Journaling has become a common therapeutic intervention utilized in therapy to heal oneself.
As a child I remember constantly writing short-stories, poems, and even my inner most thoughts. As a young girl I found that expressing my feeling towards what I thought to be unfair situations helped me to channel my frustrations into an outlet that helped relieve my stress. Never did I realize just how therapeutic such a tool was until I became a therapist.
When individual's think about journaling they often assume you are talking about writing in a diary. Although there are some similarities shared between the two, there are just a many differences. Both a journal and diary are written from a personal perspective and are considered to be a record keeping tool. However, that is about as far as the similarities go.
On the other hand, there are clear differences between the two. How many of you remember "Kitty" from your middle school Language Arts class? Anne Frank named her diary "Kitty" and would write to her daily sharing her secrets and activities. A diary is a tool that allows an individual to keep a record of their daily activities and other things going on around them. Journals, however, are more thought provoking, elicits feelings, and promotes self-awareness.
I came to realize the Power of Journaling after becoming a therapist and going through the state licensure supervision process. During an afternoon supervision session in 2010 with Dr. L. Spencer, I was encouraged to channel my younger self and work through issues I never dealt with as a child. I was resistant to his suggestion intitally, but after thinking about what he said I found myself standing in the Barnes and Nobles bookstore deciding on what type of journal I was going to use for my personal therapy. What happened next has been both enlightening and fulfilling. Three years and five journals later, I learned so much about myself both personally and professionally. I began to develop goals and still continue to work through my issues.
Using my journal as a coping mechanism has gotten me through a lot of rough days and allowed me to open up. I experience a sense of calmness once I am able to write down my thoughts and feeling.
Many believe Journaling to be therapeutically effective. Journaling is just as effective outside of the therapy room. Clients are able to work on themselves to develop a sense of awareness outside of the therapy room. Ever since I have shared my journaling experience with my friends through social media, I have had several individuals inquire as to how to begin journaling.
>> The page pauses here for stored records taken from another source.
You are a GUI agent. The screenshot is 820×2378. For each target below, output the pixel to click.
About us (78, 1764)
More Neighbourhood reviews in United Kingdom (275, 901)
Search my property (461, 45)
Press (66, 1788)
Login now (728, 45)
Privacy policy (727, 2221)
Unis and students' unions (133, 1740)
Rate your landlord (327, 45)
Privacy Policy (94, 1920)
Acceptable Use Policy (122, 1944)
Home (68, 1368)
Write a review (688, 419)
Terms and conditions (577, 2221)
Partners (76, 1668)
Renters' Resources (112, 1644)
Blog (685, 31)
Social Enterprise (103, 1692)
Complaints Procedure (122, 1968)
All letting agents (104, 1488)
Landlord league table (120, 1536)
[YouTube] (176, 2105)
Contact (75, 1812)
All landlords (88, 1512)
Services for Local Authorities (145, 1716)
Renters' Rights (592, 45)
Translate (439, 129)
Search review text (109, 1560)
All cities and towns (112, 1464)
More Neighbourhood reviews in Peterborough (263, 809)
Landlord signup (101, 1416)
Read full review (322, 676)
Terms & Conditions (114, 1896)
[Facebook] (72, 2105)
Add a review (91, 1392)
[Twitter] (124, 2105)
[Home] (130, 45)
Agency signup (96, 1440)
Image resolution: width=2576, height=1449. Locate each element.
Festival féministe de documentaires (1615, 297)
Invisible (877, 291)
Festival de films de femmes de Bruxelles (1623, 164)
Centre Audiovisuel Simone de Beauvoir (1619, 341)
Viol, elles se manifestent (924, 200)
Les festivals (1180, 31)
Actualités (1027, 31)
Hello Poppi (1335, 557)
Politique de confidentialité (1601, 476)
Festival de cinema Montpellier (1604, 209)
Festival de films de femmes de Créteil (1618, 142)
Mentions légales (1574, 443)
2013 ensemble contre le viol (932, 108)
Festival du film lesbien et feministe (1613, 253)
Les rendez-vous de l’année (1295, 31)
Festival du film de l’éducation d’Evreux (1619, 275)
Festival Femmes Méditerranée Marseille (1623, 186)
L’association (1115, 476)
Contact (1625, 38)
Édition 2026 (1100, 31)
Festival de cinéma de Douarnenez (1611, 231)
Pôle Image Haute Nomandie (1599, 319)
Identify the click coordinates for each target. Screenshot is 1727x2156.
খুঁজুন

For those who are interested in journaling, I have found journaling start-up prompts such: "I get upset when....", "I am most fearful of.......", "I wish that.......", "Change is......."; and the list goes on and on.I have a wide range of topics that I've covered in my past three years of journaling, some focused on daily struggles with coworkers, friends, family member; things I've learned about myself as a counselor; experiences working not only in the counseling field but in a prison; accomplishments and failures; etc.
Journaling is what you make of it. There isn't a wrong or right way to journal. You don't have to write everyday and it surely doesn't have to be perfect. Ultimately, it's a way to collect all of your thoughts into one place. Revisiting these thoughts allows you to see your growth in specific areas of your life and help you continue to develop a sense of awareness in yourself.
Are you ready to experience the Power of Journaling?